> EXERCISE: Write out the card-shuffling text word for word, starting at "The pile shuffle involves" and ending at "time-consuming shuffling technique.".

> SOURCE PASSAGE:

········

How to Shuffle Cards Like A Professional

Have you ever wanted to shuffle cards like a professional?

Mixing is crucial to card handling in general.

Mixing the deck easily makes Your card magic look more refined and entertaining. You can blow your audience's mind with showmanship, personality, false shuffles, and advanced techniques!

Let me guide you in mastering these professional shuffling techniques and make your card magic even more impressive.

You don't need to learn fancy sleight of hand or have a fancy deck of cards for most card tricks, but it's always best to work with a clean deck when you get started.

There are many card shuffling techniques. I'll cover the most common shuffles in this post.

Here are the card shuffles we'll cover:

You've likely seen and used these first two shuffles. Are they effective for mixing cards?

Let's take a look!


Two Shuffles Worth Mentioning

We must start with these first two shuffles, the Pile Shuffle and Smoosh Shuffle.

You may have never heard their names, but you've probably used them.

These two shuffles require no skill, and you may wonder how effective they are for mixing the cards-- let's take a look:

1. Pile Shuffle

Level of Difficulty: Novice

The pile shuffle involves creating a series of random piles by dealing out all fifty-two cards.

You then gather the piles and assemble the deck—an easy but time-consuming shuffling technique.

The pile shuffle ensures that every card is separated, but it is not a trusted shuffling method.

········

> DATASET CONTENT:
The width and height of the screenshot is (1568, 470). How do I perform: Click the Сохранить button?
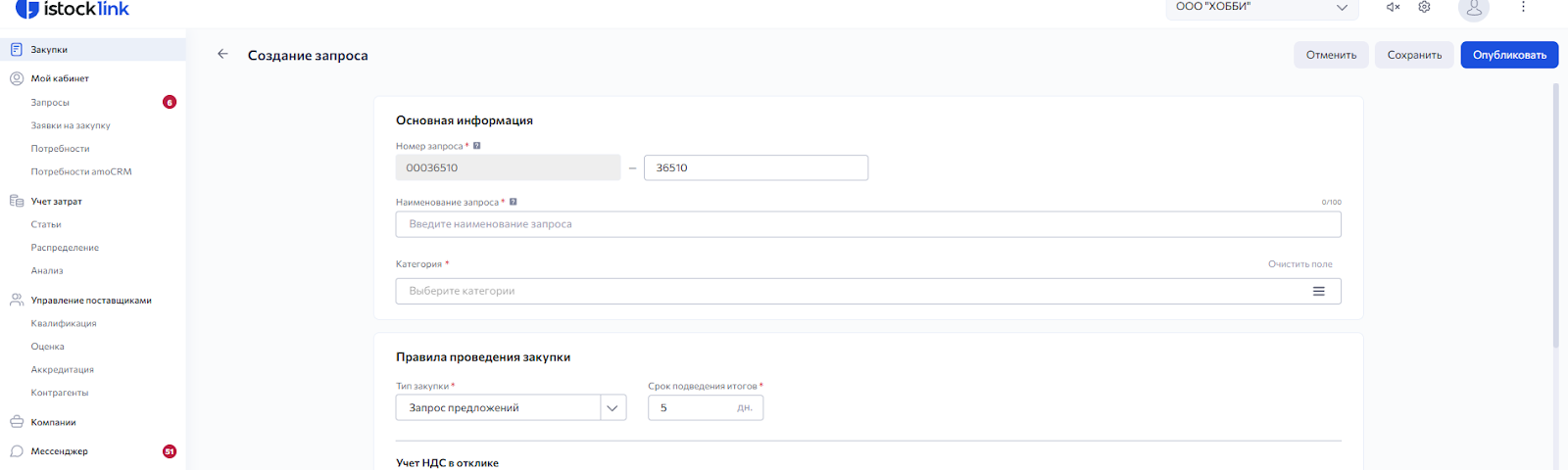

········

> CORRECT RESPONSE:
The pile shuffle involves creating a series of random piles by dealing out all fifty-two cards.

You then gather the piles and assemble the deck—an easy but time-consuming shuffling technique.